The TBI has found some problems. The agency points to at least three cases where agents disagree with Metro's findings.
Metro said the differences are small, but not everyone agrees.
Police said he falsified records to cover up an obvious error. Michael Pyburn abruptly resigned in April after more than 10 years in the Metro ballistics lab.
Police shut down the lab and reassigned the other two officers for being unqualified.
The TBI has been reviewing the lab's work ever since.
"We are taught as a society to trust the police department," said attorney Ed Gross.
He represents James Pollard who is charged with first degree murder. Gross was surprised to learn from NewsChannel 5 Investigates that Pollard's case is one in which the ballistics report is now being questioned.
"I would have liked to have known the second it came out because we are talking again a first-degree murder case," Gross said.
Prosecutors said Pollard went to a North Nashville apartment two years ago and murdered Jamil Branhan.
Metro's ballistics lab determined two bullet fragments found inside the victim came from the same gun.
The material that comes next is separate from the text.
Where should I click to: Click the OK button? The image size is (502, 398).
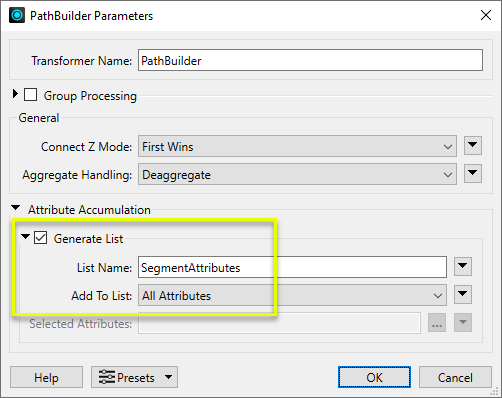click(374, 377)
But the TBI could not conclude they came from the same gun and agents will not testify to that under oath.
"When there is a disagreement between experts this is serious and that is the reason I believe it is so serious," Gross said.
Gross said it's unlikely the difference will clear his client, but it may bolster his self defense claim.
"Anytime you have a discrepancy, when you are doing a criminal case obviously those raise red flags because you are dealing with someone's life," said attorney Deon Owensby.
He represents another client in the Branhan murder case.
"I was surprised actually very surprised those discrepancies were there," he said.
The district attorney's office asked the TBI to review 28 Metro cases set for trial. Of the 14 completed so far, the TBI has found problems with two.
NewsChannel 5 Investigates has learned there was a problem with a third case.
The Metro ballistics lab said firearms evidence linked DeQuan Crowell to an unsolved crime. The TBI disagreed.
"We don't see anything that is a systematic problem that is occurring in every case of something like that," said District Attorney General Torry Johnson.
He said he worried the review would uncover larger problems. But he said have been minor differences.
When asked if he was surprised that there would be the minor discrepancy, Johnson said, "It's hard to compare. I don't really know what the best answer is for that."
But defense attorneys said it is surprising given the weight juries give to ballistics evidence. It's scientific and, they said, there should not be differences between agencies.
"Do you think anyone is in jail now who may be there wrongly?" asked NewsChannel investigative reporter Ben Hall.
"From what I'm looking at right now, of course I can't say positively no, but it doesn't appear that that is the situation," Johnson said.
So far, the TBI has not reviewed any past convictions. It is only reviewing cases with upcoming trials.
Prosecutors said if an attorney has a problem with a past conviction he should bring it to their attention.
Metro police are working to rebuild the crime lab. The department hopes to hire a quality assurance director by September.
In the meantime, the TBI continues to do all ballistics testing for the police department.